Managed access is a temporary agreement under which patients can receive promising treatments that otherwise might not be recommended due to uncertain clinical or cost-effectiveness evidence. During the agreement period, drugmakers collect additional data, which the UK National Institute for Health and Care Excellence uses to evaluate if the treatment should be made routinely available at NHS England.
Hemgenix is a one-time gene therapy that aims to treat moderately severe to severe hemophilia B by delivering a functional copy of the factor IX (FIX) gene that produces a protein needed for blood clotting. As of last year, the institute was unconvinced that the cost and long-term benefits of Hemgenix, which has a list price of £2.6 million ($3.3 million), were an appropriate use of NHS resources.
However, last week NICE issued a final draft guidance announcing that the institute and NHS England had reached a managed access agreement with CSL Behring, under which it could now recommend Hemgenix be available to patients at eight specialist centers in England while more data are collected.
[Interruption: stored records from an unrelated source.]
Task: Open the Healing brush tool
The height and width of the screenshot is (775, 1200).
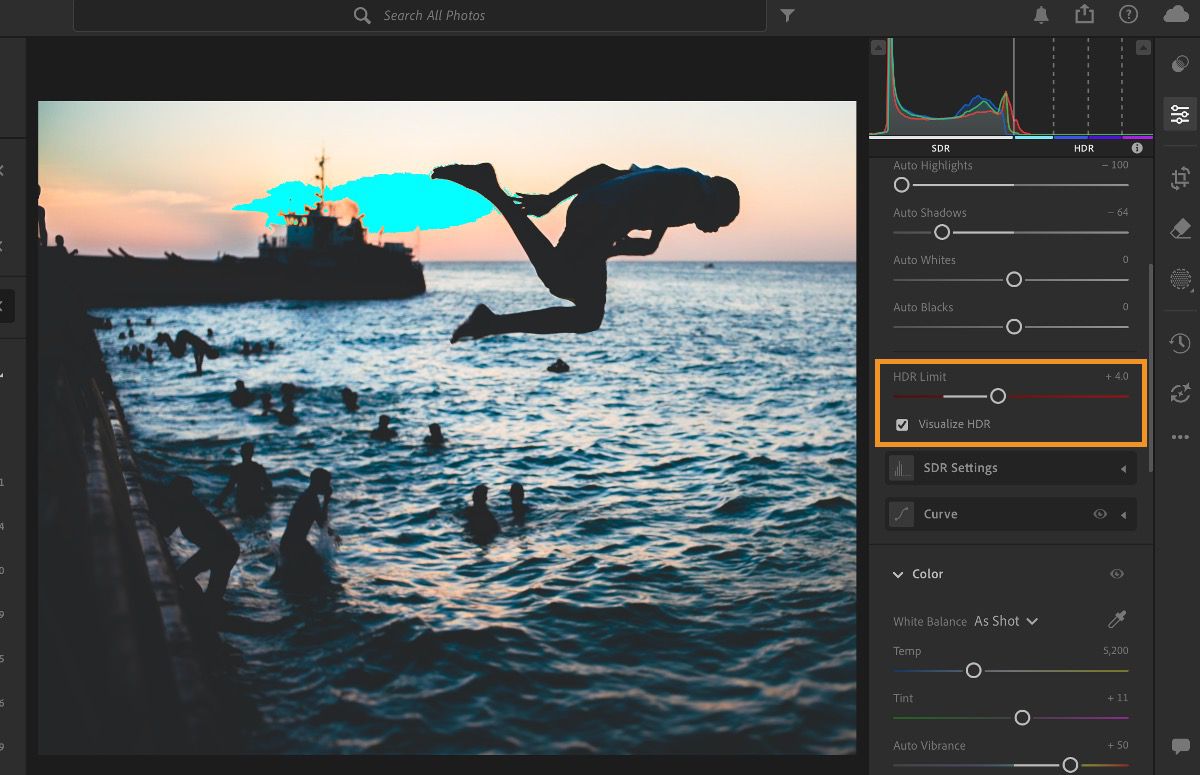Action: (x=1180, y=228)
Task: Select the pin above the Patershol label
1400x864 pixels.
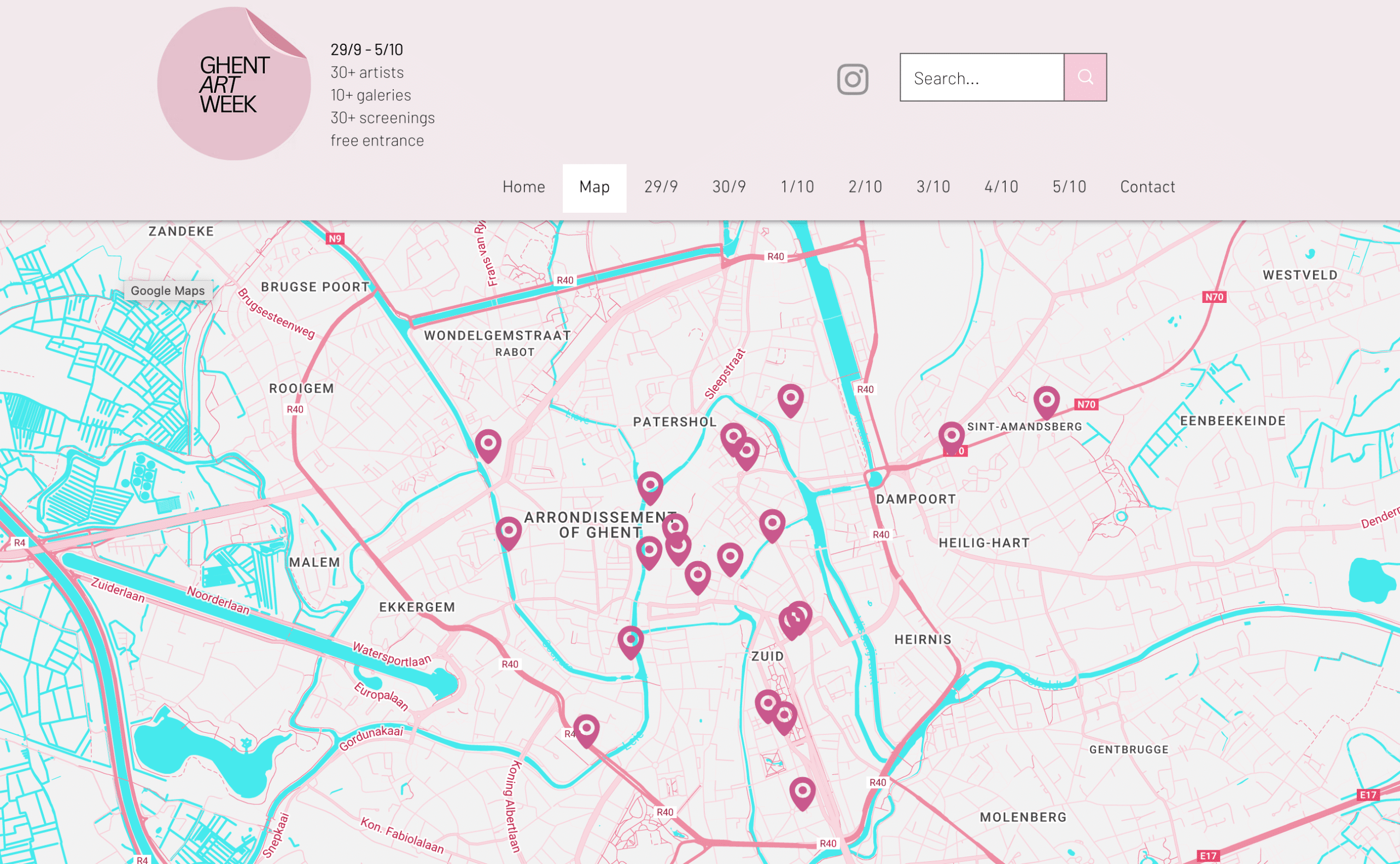Action: 790,400
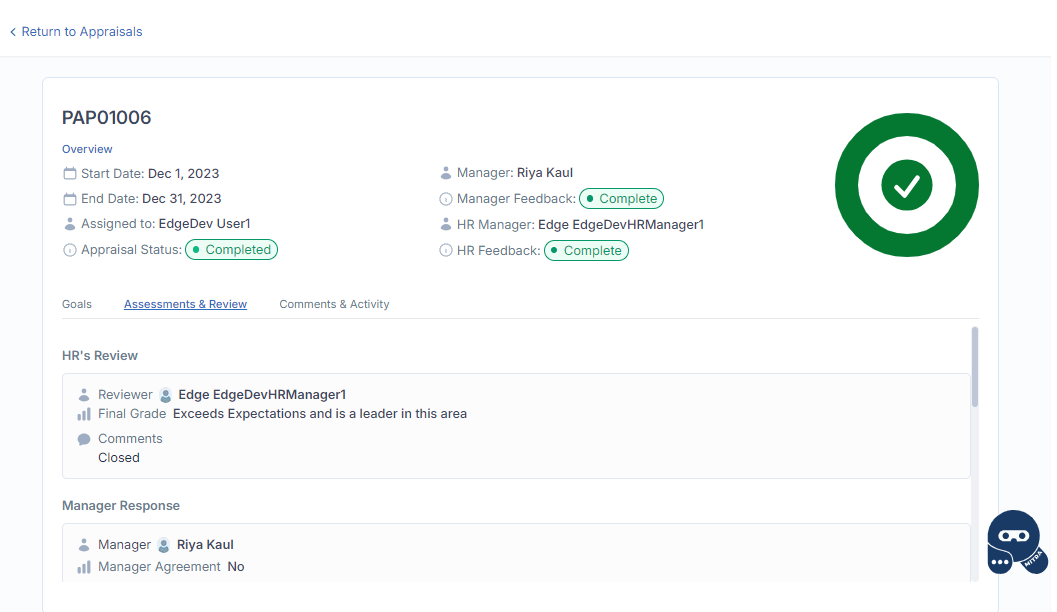Switch to Comments & Activity tab

(x=334, y=304)
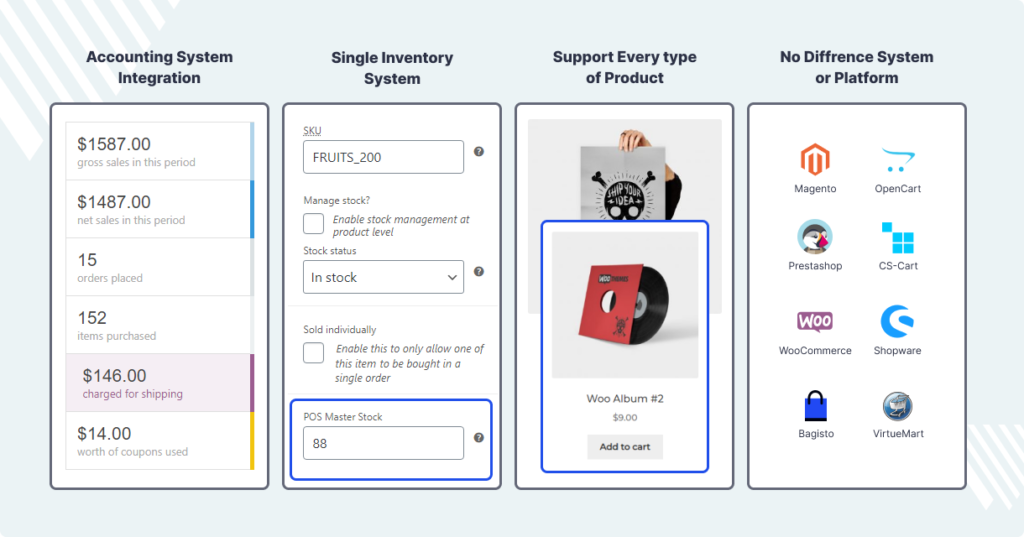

Under the managed access agreement, Hemgenix, which has conditional marketing authorization from the UK Medicines and Healthcare Products Regulatory Agency, will continue to be available to patients through the Innovative Medicines Fund.
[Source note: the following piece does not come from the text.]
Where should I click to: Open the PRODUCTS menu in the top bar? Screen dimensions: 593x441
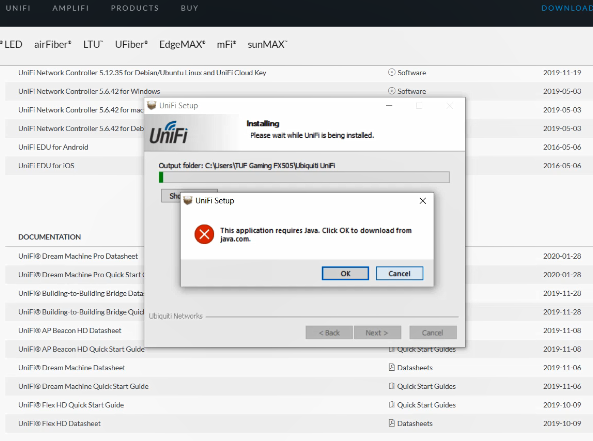coord(135,8)

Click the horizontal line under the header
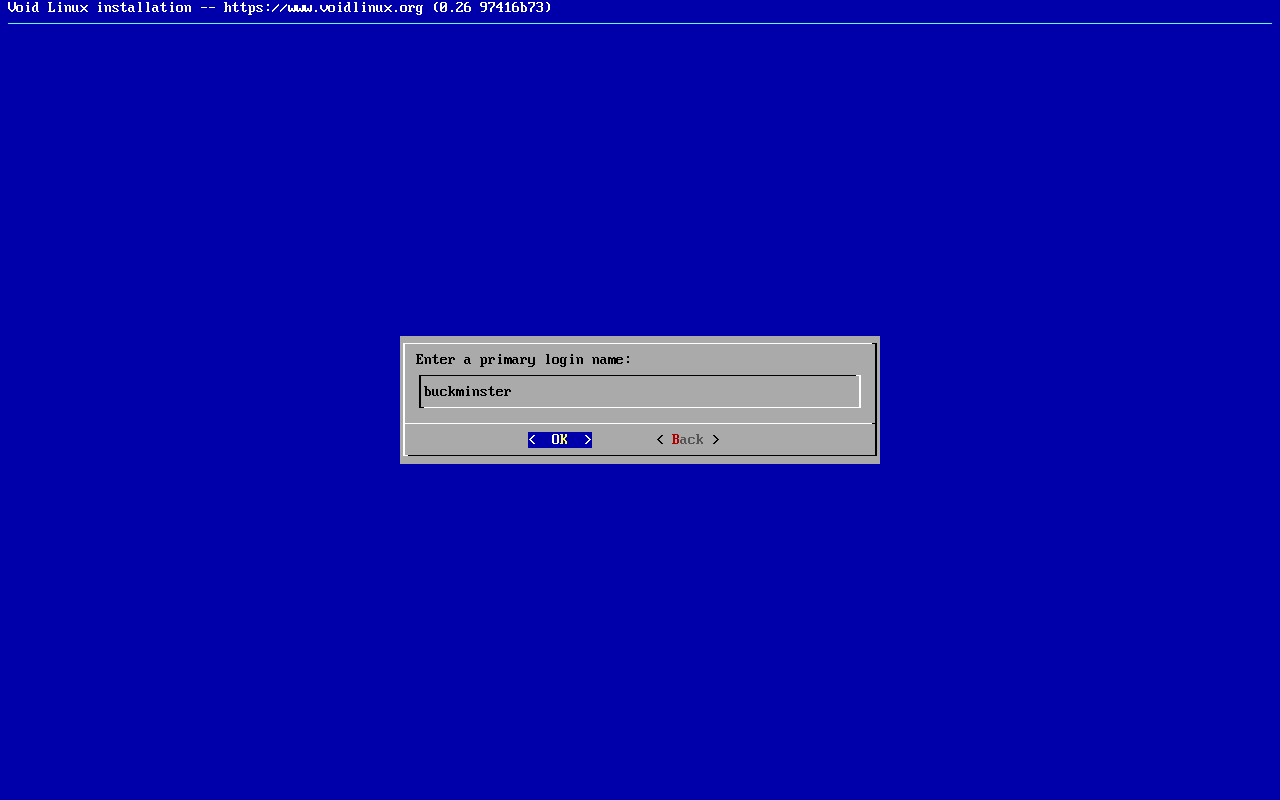point(640,23)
CSL Behring will collect data on the gene therapy's long-term treatment durability and the proportion of patients who continue to require the current standard of care — factor IX prophylaxis — after receiving Hemgenix through the ongoing Phase III HOPE-B clinical trial and within an open-label extension study. The firm will also collect data on Hemgenix's activity from clinical practices in the UK.
The agreement stipulates that CSL Behring will submit additional clinical trial results and an updated economic model to NICE by November 2027. The Phase III clinical trial will wrap up in 2030. Hemgenix is the first treatment to enter NHS England's Innovative Medicines Fund under a managed access scheme. NHS England launched the Innovative Medicines Fund in 2022 to provide patients access to therapeutic advances outside of the cancer setting, including cell and gene therapies, at a "responsible price."
"This transformative gene therapy is the first of its kind for hemophilia B patients on the NHS," Stephen Powis, national medical director at the NHS, said in a statement. The gene therapy "has the potential to significantly improve the lives of hundreds of people by helping to reduce symptoms such as painful bleeds."
Hemgenix has also received regulatory approval in the US and Canada.